Let’s save our model object to a temporary file and pass it to a fresh R session for prediction, like if we had deployed the model somewhere.

library(callr)

temp_file <- tempfile()
saveRDS(glm_fit, file = temp_file)

r(
  function(temp_file, new_data) {
    model_object <- readRDS(file = temp_file)
    predict(model_object, new_data)
  },
  args = list(
    temp_file = temp_file,
    new_data = head(cell_test)
  )
)
##          1          2          3          4          5          6 
## -4.8706401 -1.8143956  2.3386470 -1.2735249 -0.3586448  2.7865270

Nice! 😀

What if instead we wanted to train a neural network using tidymodels, with keras as the modeling engine?

cell_rec <- 
  recipe(class ~ ., data = cell_train) %>%
  step_YeoJohnson(all_numeric_predictors()) %>%
  step_normalize(all_numeric_predictors())

keras_spec <- 
  mlp(penalty = 0, epochs = 10) %>% 
  set_mode("classification") %>% 
  set_engine("keras", verbose = 0) 

keras_fit <- 
  workflow(cell_rec, keras_spec) %>%
  fit(data = cell_train)

Let’s try to save this to disk and then reload it in a new session.

temp_file <- tempfile()
saveRDS(keras_fit, file = temp_file)

r(
  function(temp_file, new_data) {
    library(workflows)
    model_object <- readRDS(file = temp_file)
    predict(model_object, new_data)
  },
  args = list(
    temp_file = temp_file,
    new_data = head(cell_test)
  )
)
## Error: ! error in callr subprocess
## Caused by error in `do.call(object$predict, args)`:
## ! 'what' must be a function or character string

Oh no! 😱

It turns out that keras models need to be saved in a special way. This is true of a handful of models, like XGBoost, and even some preprocessing steps, like UMAP. These special ways to save objects, like the ones that keras provide, are often referred to as native serialization. Methods for native serialization know which references need to be brought along in order for an object to effectively do its thing in a new environment, but they are different for each model.

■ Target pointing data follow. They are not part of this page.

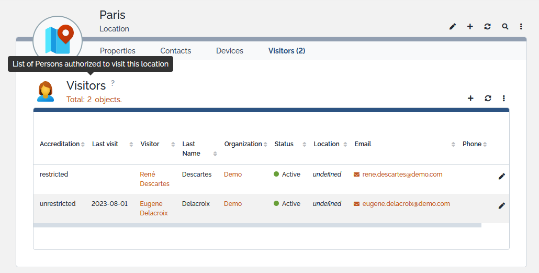Open Visitors list kebab menu
The image size is (539, 273).
504,98
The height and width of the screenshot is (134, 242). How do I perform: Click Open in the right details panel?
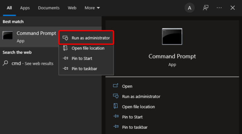127,86

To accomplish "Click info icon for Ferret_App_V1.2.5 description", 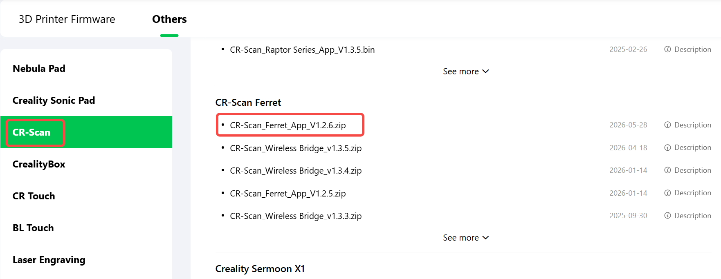I will (667, 193).
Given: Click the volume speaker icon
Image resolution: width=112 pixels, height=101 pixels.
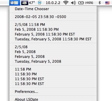Looking at the screenshot, I should 73,3.
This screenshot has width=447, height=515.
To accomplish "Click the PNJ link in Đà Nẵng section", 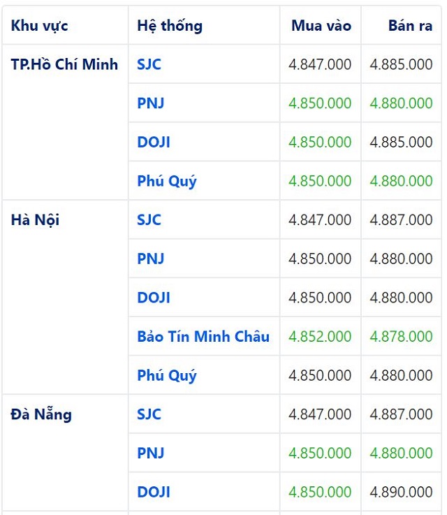I will (151, 453).
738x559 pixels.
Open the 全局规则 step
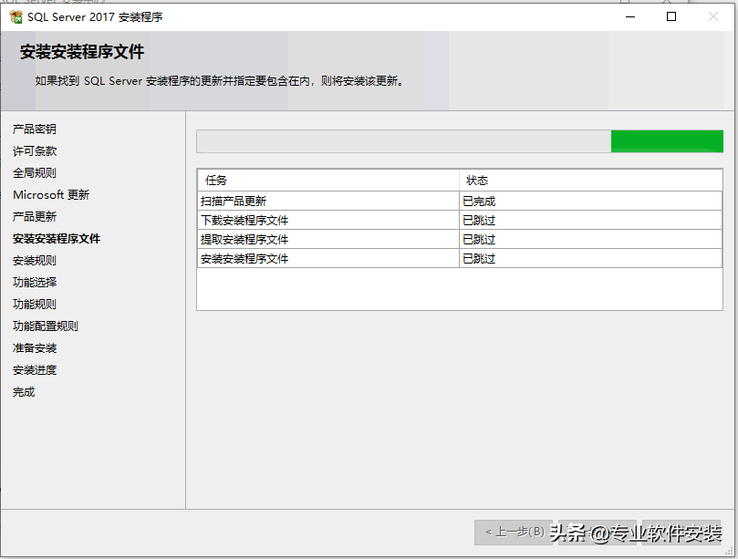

The bundle package provides a consistent way to deal with all these kinds of special serialization. The package provides two functions, bundle() and unbundle(), that take care of all of the minutae of preparing to save and load R objects effectively. You bundle() your model before you save it:

library(bundle)
temp_file <- tempfile()
keras_bundle <- bundle(keras_fit)
saveRDS(keras_bundle, file = temp_file)

And then you unbundle() after you read the object in a new session:

r(
  function(temp_file, new_data) {
    library(bundle)
    library(workflows)
    model_bundle <- readRDS(file = temp_file)
    model_object <- unbundle(model_bundle)
    predict(model_object, new_data)
  },
  args = list(
    temp_file = temp_file,
    new_data = head(cell_test)
  )
)
## # A tibble: 6 × 1
##   .pred_class
##   <fct>      
## 1 PS         
## 2 PS         
## 3 WS         
## 4 PS         
## 5 PS         
## 6 WS

Hooray! 🎉

We have support in bundle for a wide variety of models that require (or sometimes require) special handling for serialization, from H2O to torch luz models. Soon bundle will be integrated into vetiver, for better and more robust deployment options. If you use a model that needs special serialization and is not yet supported, let us know in an issue.

Acknowledgements

Thank you so much to everyone who contributed to this first release: @dfalbel, @juliasilge, @qiushiyan, and @simonpcouch. I would especially like to highlight Simon’s contributions, which have been central to bundle getting off the ground!